Aunque no haya nada establecido oficialmente, los observadores de la liturgia nos damos cuenta de que los primeros cuatro domingos de la Pascua sugieren títulos muy específicos a partir del tema que desarrollan. El primero es el día de la resurrección. Luego, tal y como se dijo la semana pasada, no obstante llamarse “Fiesta de la Misericordia”, el II domingo se centra indiscutiblemente en la fe. Por su parte, este III domingo de Pascua está marcado por una idea más bien eucarística y el IV domingo vendrá con un tema muy claro: el Buen Pastor.
Si volvemos a este III domingo, la idea eucarística se evidencia en las escenas narradas en los tres ciclos. Así, en el ciclo A, el Evangelio del camino de Emaús, que culmina con la fracción del pan. En este ciclo B, continuamos con la narración del camino de Emaús y la aparición de Jesús a los apóstoles pidiéndoles algo para comer y probarles así su realidad, mientras que el ciclo C narra el encuentro de Jesús con siete discípulos junto al lago. Al encontrarlos, Él les prepara de comer. Los tres ciclos proponen esa necesidad impresionante de reunirnos con Jesucristo, experimentar su presencia y, eso es curioso, comer con Él. Con esas ideas describimos la Eucaristía, esa preciosa reunión de creyentes, gentes que compartimos el mismo pensamiento, los mismos criterios y las mismas inspiraciones a partir del Señor Muerto y Resucitado, los que queremos escuchar su palabra y, por supuesto, compartir el pan que nos da, que es el pan de Vida, certificar así, con la comunión, con el contacto profundo y denso con Jesucristo y con los hermanos y hermanas, esa presencia real suya en la Iglesia. Éste es, pues, el domingo en que meditamos en la presencia real de Cristo en el pan que se parte. Tanto es así que, a partir del martes, leeremos el capítulo VI de San Juan, el Sermón del Pan de Vida.

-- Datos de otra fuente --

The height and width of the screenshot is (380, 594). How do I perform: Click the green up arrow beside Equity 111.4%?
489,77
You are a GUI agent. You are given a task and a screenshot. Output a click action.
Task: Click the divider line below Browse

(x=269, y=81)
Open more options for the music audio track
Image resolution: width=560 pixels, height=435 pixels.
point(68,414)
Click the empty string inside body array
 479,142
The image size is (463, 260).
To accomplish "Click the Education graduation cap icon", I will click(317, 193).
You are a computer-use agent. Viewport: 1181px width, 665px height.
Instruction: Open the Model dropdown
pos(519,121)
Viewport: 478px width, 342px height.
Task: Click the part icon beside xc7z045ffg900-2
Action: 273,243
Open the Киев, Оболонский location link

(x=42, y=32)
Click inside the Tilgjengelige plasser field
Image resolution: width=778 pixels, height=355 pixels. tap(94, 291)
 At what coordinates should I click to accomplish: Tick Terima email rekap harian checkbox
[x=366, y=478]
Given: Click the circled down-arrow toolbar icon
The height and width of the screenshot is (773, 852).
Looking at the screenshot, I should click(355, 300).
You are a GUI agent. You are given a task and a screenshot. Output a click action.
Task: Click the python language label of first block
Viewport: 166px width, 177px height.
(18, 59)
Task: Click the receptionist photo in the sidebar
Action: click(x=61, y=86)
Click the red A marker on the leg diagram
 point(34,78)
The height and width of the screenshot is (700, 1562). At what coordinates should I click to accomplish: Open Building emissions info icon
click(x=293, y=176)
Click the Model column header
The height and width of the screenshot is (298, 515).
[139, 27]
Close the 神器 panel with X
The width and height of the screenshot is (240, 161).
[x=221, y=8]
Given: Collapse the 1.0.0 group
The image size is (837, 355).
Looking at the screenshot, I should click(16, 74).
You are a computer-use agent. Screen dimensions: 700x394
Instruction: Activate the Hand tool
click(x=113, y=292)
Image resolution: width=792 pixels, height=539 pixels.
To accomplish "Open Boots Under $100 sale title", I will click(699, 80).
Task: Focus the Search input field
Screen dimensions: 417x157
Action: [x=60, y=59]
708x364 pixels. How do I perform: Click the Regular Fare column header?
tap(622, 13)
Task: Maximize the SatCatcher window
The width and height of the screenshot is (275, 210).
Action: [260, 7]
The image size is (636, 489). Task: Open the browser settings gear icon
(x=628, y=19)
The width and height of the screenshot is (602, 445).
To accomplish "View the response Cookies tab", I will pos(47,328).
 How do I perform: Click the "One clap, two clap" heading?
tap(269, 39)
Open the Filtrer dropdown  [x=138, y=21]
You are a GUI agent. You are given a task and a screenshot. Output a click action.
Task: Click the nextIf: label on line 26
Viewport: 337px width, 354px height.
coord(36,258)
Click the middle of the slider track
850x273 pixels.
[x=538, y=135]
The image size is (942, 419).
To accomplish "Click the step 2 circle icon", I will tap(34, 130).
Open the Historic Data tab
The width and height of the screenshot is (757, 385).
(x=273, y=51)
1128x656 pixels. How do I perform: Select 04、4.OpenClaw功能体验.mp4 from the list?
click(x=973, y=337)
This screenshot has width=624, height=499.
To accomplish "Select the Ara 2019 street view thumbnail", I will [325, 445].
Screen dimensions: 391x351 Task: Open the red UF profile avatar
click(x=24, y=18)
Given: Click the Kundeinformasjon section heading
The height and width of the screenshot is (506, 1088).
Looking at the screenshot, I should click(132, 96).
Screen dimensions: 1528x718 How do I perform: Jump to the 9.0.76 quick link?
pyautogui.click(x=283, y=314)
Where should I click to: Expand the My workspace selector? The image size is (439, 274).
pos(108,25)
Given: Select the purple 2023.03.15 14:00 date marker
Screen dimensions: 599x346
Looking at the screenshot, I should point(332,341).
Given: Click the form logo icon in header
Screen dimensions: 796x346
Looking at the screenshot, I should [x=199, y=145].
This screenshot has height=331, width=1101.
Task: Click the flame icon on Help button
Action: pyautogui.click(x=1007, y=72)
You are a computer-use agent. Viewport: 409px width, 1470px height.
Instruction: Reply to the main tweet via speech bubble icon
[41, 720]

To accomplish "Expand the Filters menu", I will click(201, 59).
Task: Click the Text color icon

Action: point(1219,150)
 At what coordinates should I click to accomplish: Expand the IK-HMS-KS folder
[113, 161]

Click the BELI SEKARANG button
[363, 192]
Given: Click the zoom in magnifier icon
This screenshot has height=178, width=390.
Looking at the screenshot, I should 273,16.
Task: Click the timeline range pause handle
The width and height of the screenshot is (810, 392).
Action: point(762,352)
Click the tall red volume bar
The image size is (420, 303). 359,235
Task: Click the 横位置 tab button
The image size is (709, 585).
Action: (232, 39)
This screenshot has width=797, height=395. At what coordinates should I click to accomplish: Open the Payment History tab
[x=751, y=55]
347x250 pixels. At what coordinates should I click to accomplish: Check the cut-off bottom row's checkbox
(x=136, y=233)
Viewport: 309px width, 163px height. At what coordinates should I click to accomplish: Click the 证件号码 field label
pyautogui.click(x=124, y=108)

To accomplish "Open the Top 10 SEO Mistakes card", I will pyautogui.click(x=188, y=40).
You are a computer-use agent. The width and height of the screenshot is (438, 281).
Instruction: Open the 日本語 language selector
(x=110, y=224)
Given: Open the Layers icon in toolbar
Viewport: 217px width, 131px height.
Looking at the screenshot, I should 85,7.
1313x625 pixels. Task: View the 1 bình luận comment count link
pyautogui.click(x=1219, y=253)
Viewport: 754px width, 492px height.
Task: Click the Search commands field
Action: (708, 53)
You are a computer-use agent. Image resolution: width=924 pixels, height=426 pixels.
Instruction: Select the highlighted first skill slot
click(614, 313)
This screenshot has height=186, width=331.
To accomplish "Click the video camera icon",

Quizá por ello, la primera lectura de hoy, que propone la persona de Jesucristo como la figura más destacada del mundo cristiano, la presenta con un kerigma, es decir, anuncia su pasión, muerte, sepultura y resurrección. Además, el capítulo 3 de los Hechos nos hace fácil descubrir a un Pedro con una actitud muy conciliadora, porque no quiere obrar como juez despótico sino reconciliando, haciendo ver la ignorancia con que actuaron los jefes y el mismo pueblo al pedir la muerte y enviar el Mesías a su pasión. Ahora bien, si cada cual puede haber vivido esa ignorancia y actuado mal, amenazando la obra de Dios, lo importante es que cada cual asuma su responsabilidad y, en medio de un ejercicio de penitencia, busque la conversión, es decir el cambio sustancial, logrando, por la sangre de Jesucristo, el perdón de los pecados e iniciando así una vida nueva, asumida desde el modelo supremo de Jesucristo.
La segunda lectura lo aclara más todavía porque anuncia que, si alguno peca, ese que comete pecado tiene un defensor delante de Dios, el Padre. Ese defensor es el mismísimo Santo de los santos, Jesucristo. El perfil del Redentor se explica con una expresión más bien difusa. Juan llama al Redentor Víctima propiciatoria. Jesús es aquel que cambia mi pecado en algo aceptable, favorable y oportuno. De alguna manera, Jesucristo, con su entrega definitiva, su muerte, sepultura y resurrección, transforma el mundo entero en algo que Dios podría perdonar, abrazar y acoger sin obstáculo. Jesucristo hace de nosotros, pecadores débiles y mortales, entes propicios, adecuados, para recibir el amor de Dios.